Honestly, I met my partner at 17, 10 years later the sex is still pretty mind blowing in my opinion and "apperently" his (another story another time)
Point being I'm a very sexual person!!! And sex is good, kisses are good....the look across a crowded dinner table that silently says "I'm having you ASAP sexy"
Yes we have disagreements and attitudes are different but chick, after 3 years....give up and find a man that can make you horny with just one look, make your stomach flutter with a single touch, and your heart jump with a kiss. You need life support ASAP and honestly your next man will be a very lucky man....you have a lot of tension to get rid of lol but first get rid of your cling on, and honestly he really does sound like a closet case x
 
I hardly give the one liner advice, but

Leave em.

The thought in the back of my mind, is that he isn't really attracted to you, and he is turned off by you, and that he keeps you around for sex period and maybe some twisted emotional fulfillment.
Could be that or plenty of other things, but either way, you're incompatible naturally. He's being himself right now, and for your situation to change, he'd have to be some one else, and as possible as that is, he'll return to baseline.

Just leave him.
 
No way. It *really* doesn't have to be like this. Maybe I'm at the other end of the spectrum, but I'm just as physically attracted to my GF today as I was when we met more than seven years ago. Maybe more so. And we're in our early-40s! (Ancient, I know ... LOL!) Holding her hand or touching her in any way is still exciting. So we're very cuddly ... lots of physical contact all the time, hugs and kisses for no reason. It just feels right. And sex is definitely better now than it was in the beginning. We know each other so well, what the other likes/wants/needs. And lots of foreplay -- maybe half an hour, an hour? We take our time ... like we've got something better to do?!?

Which brings me to the oral sex thing: I don't think she and I have *ever* had sex -- like not even once in seven years -- where I didn't give her oral sex first. Maybe it's unusual, but that can actually be the best part of the whole experience (for both of us). In fact, I'm usually not satisfied by the time she is. That is, she's done -- can't take any more -- and I want to continue.

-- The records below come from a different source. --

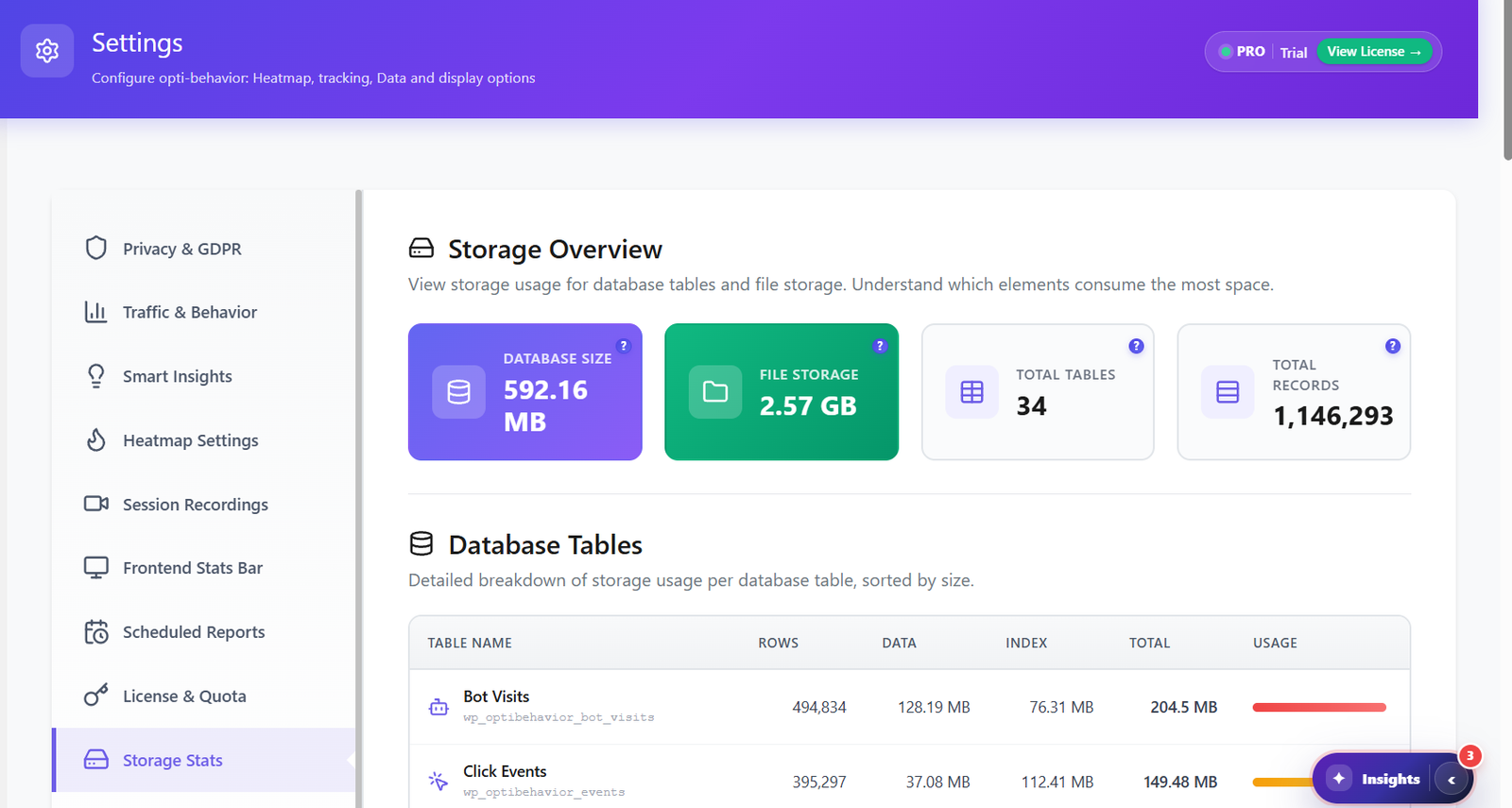This screenshot has width=1512, height=808.
Task: Click the help icon on Total Records card
Action: click(x=1392, y=346)
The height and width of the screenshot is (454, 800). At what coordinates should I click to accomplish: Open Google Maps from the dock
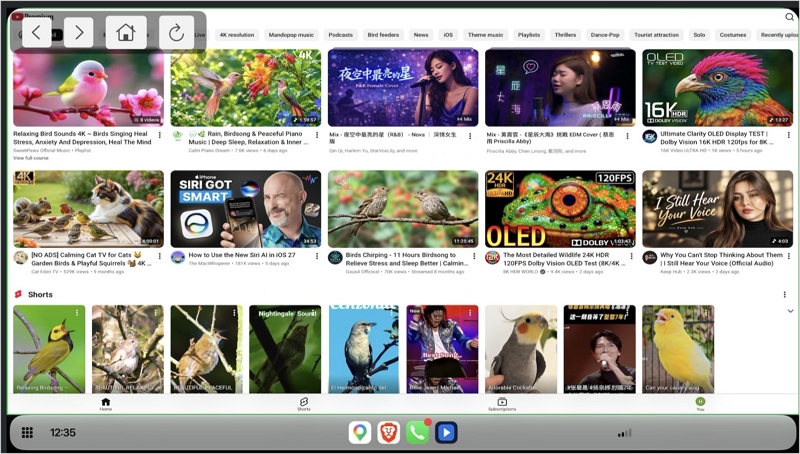360,433
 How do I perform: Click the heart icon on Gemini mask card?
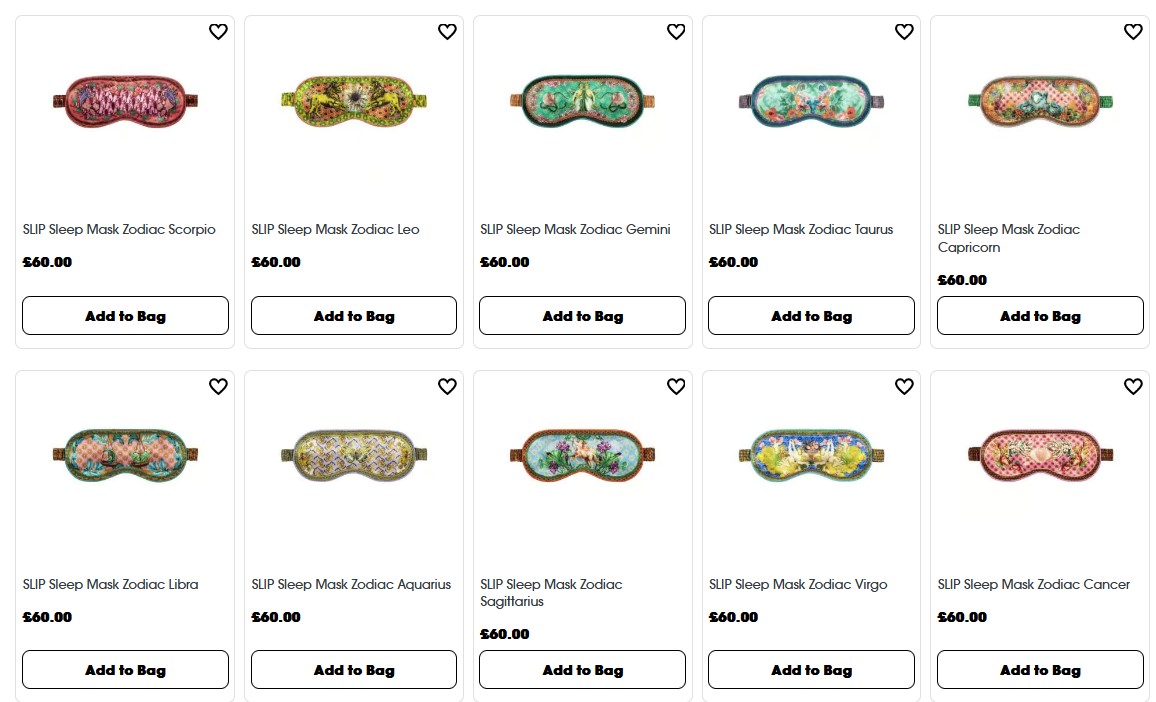coord(675,31)
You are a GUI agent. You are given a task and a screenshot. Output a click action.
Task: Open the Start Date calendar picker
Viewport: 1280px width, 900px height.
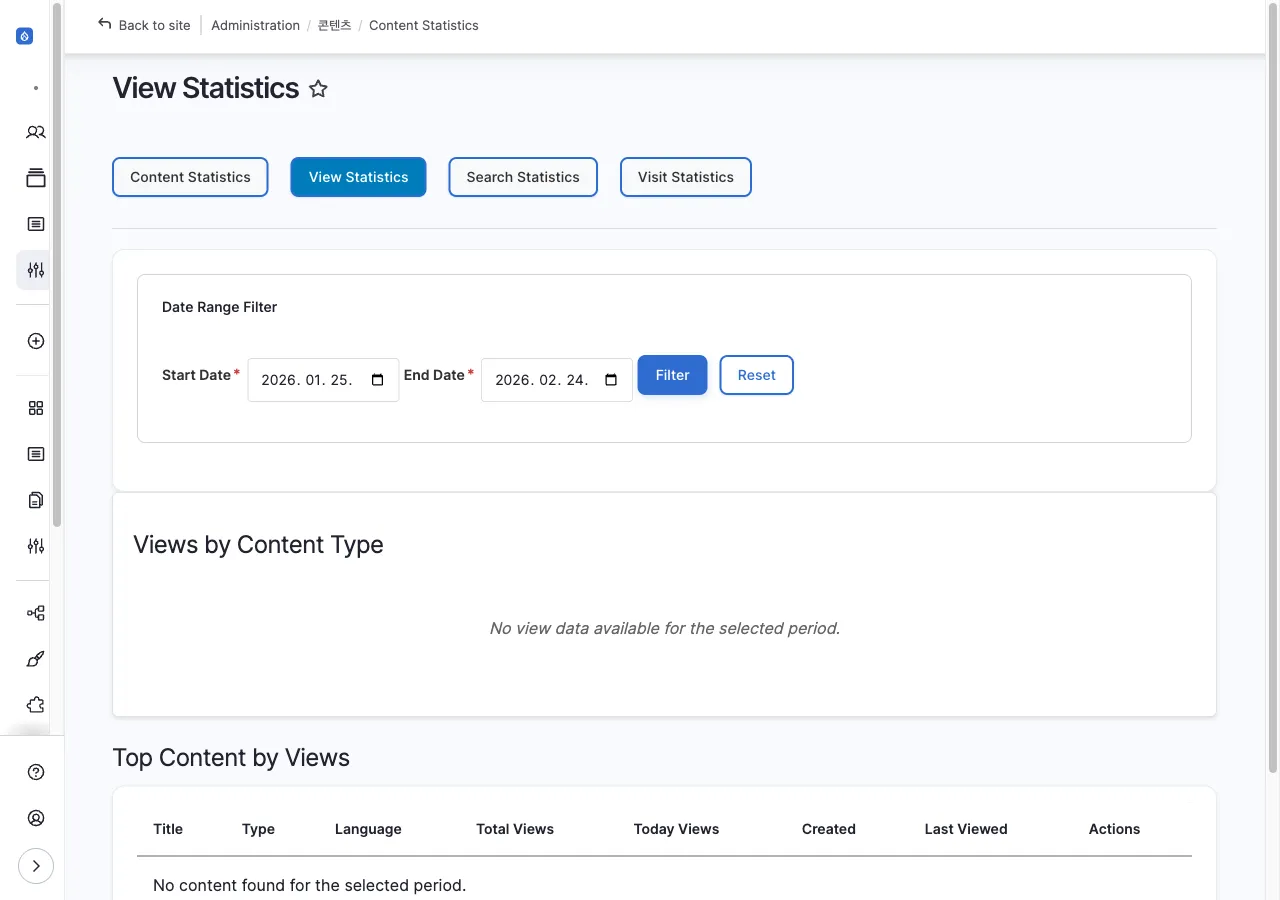pos(377,379)
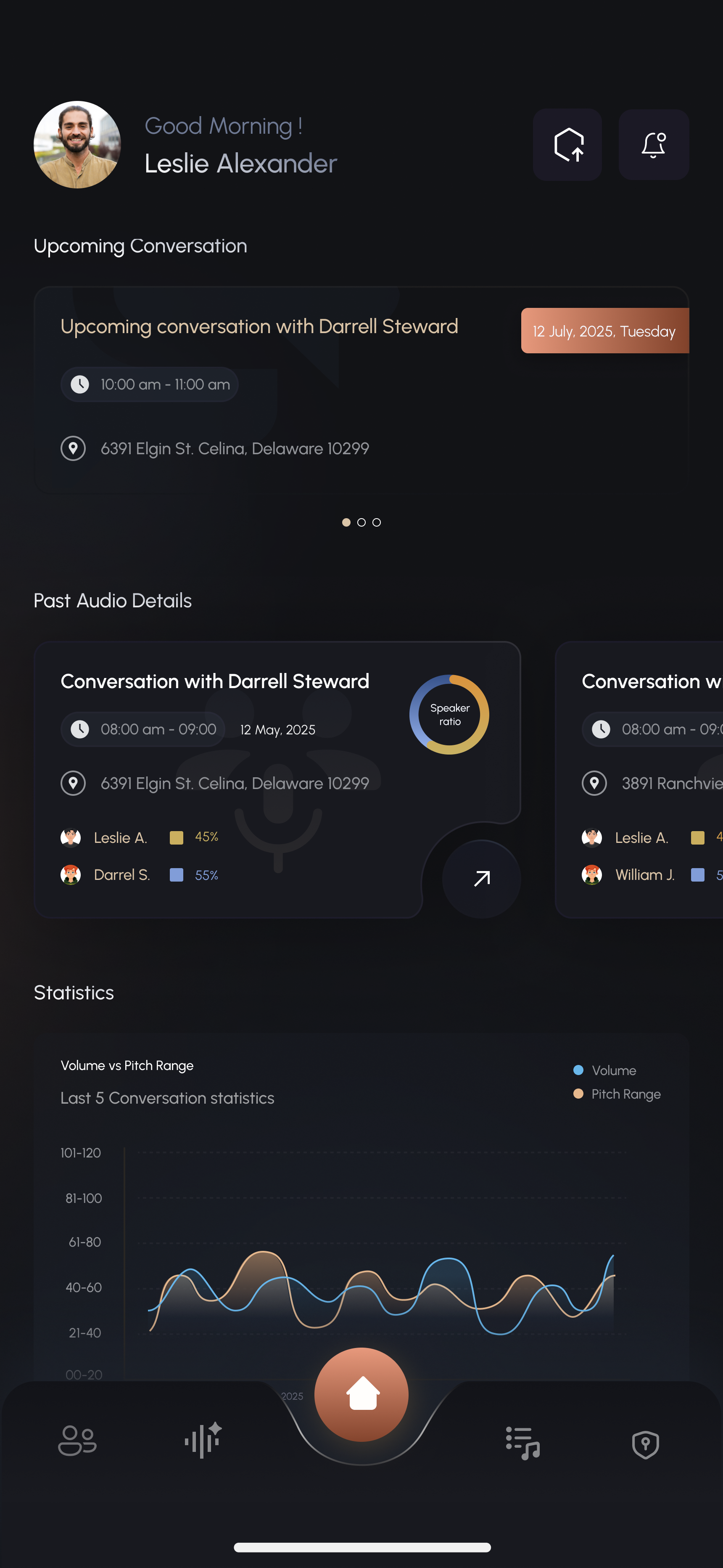Tap the clock icon beside 10:00 am slot
The height and width of the screenshot is (1568, 723).
(80, 384)
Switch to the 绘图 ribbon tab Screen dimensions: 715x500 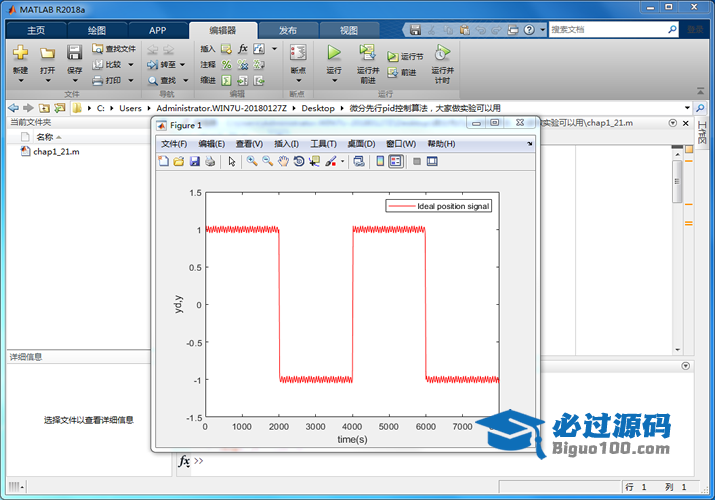coord(97,30)
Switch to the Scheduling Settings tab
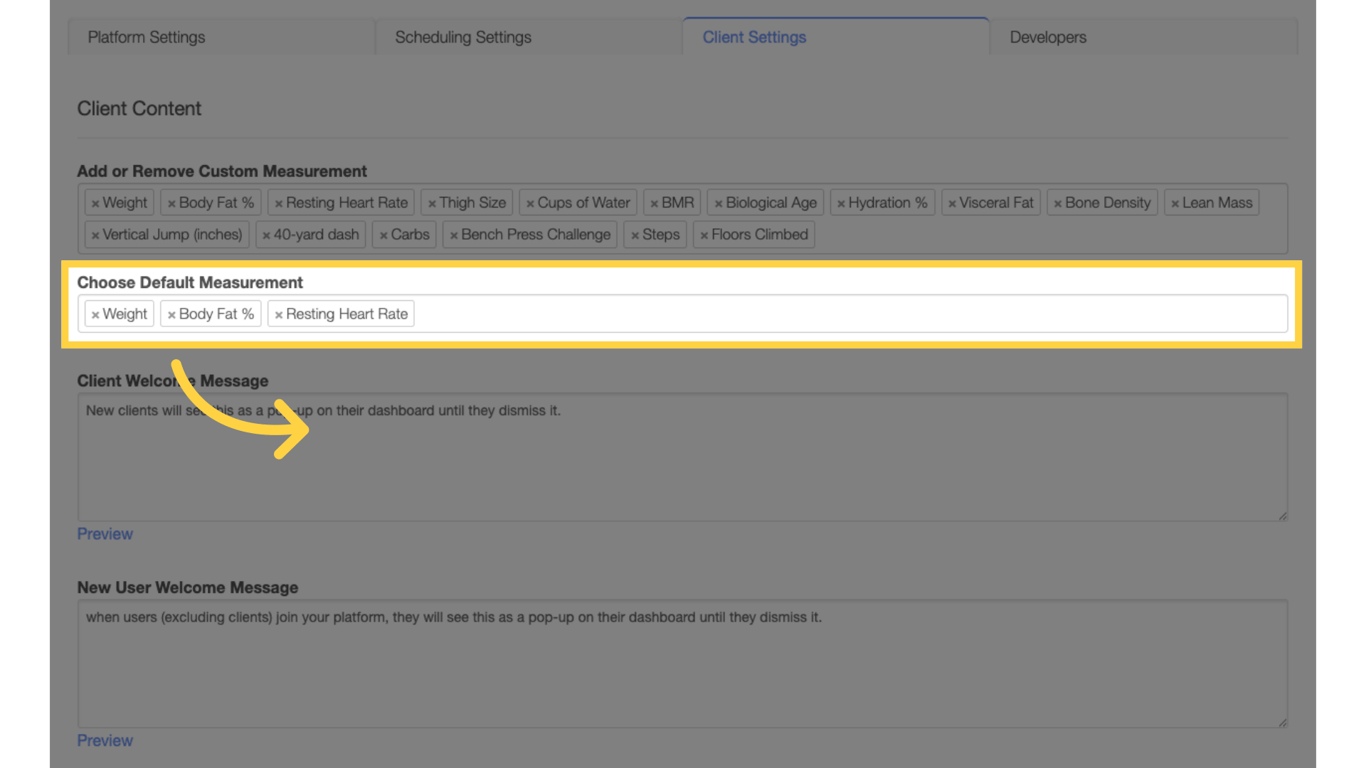Viewport: 1366px width, 768px height. pos(463,37)
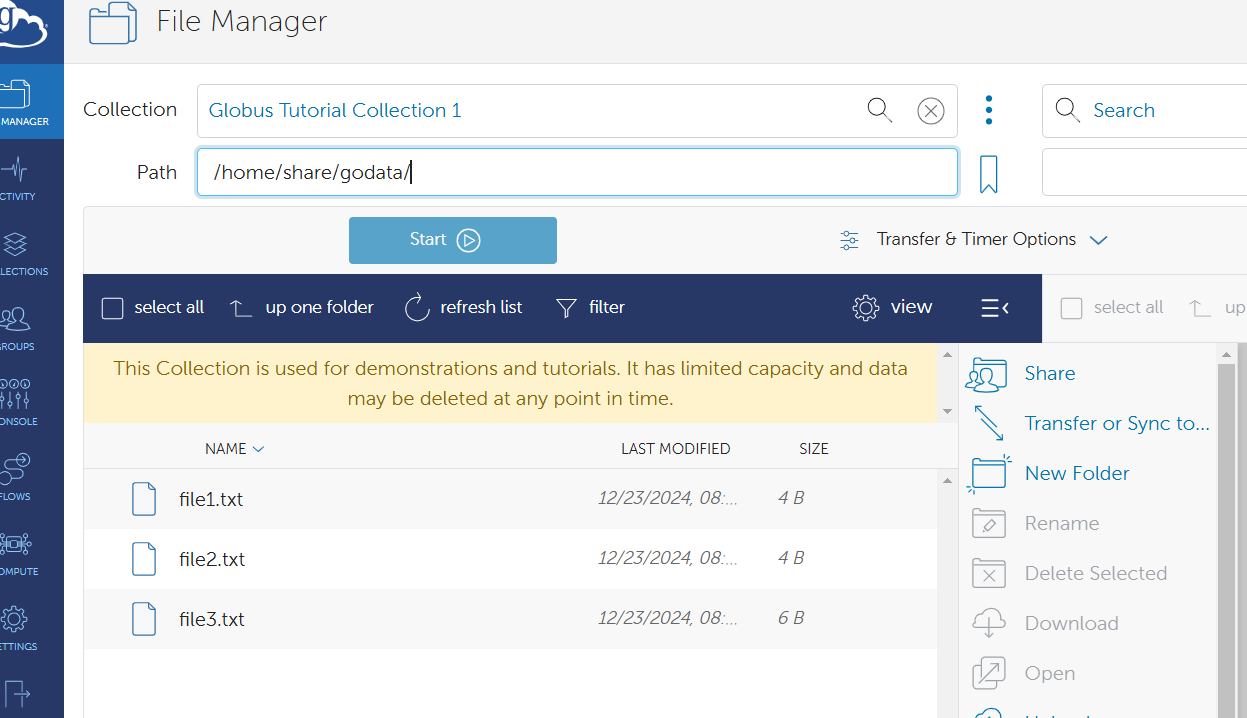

I guess for me, that's just about the most intimate connection there is, and I really can't get enough.

OK ... that's me being overly-romantic about the whole thing! <3 LOL! How about we just be practical? The fact is that she (and you and every other woman I've ever been with) is not going to have an orgasm just 'cause some guy has been thrusting away at her for 5 or 10 minutes. Give me a break! This isn't 1950 ... and every guy who lives in a society in which there's any kind of free exchange of "intimate information" knows this. C'mon.

I actually feel badly writing this because I don't want *you* to feel badly. But, I suspect you already know all this. Accepting it may be a different matter -- I acknowledge that. I can't begin to speculate on whether your BF is secretly gay or cheating on you or depressed or whatever! I mean, who knows? But, as I started with, things truly don't have to play out like this after (a mere) three years. I'm just assuming that you guys are younger -- based on what I suspect is the average age of people on this forum. You should be having amazing sex every few nights. Why not? That's what young adults in love do.

Sorry ... really sorry. :(

awwwwww I like this post.
 
me too

I'm also going through the same thing..I see its been a few years since this post..please let me know what the outcome of this situation was.... Im devastated because I know I may have to turn the page my self.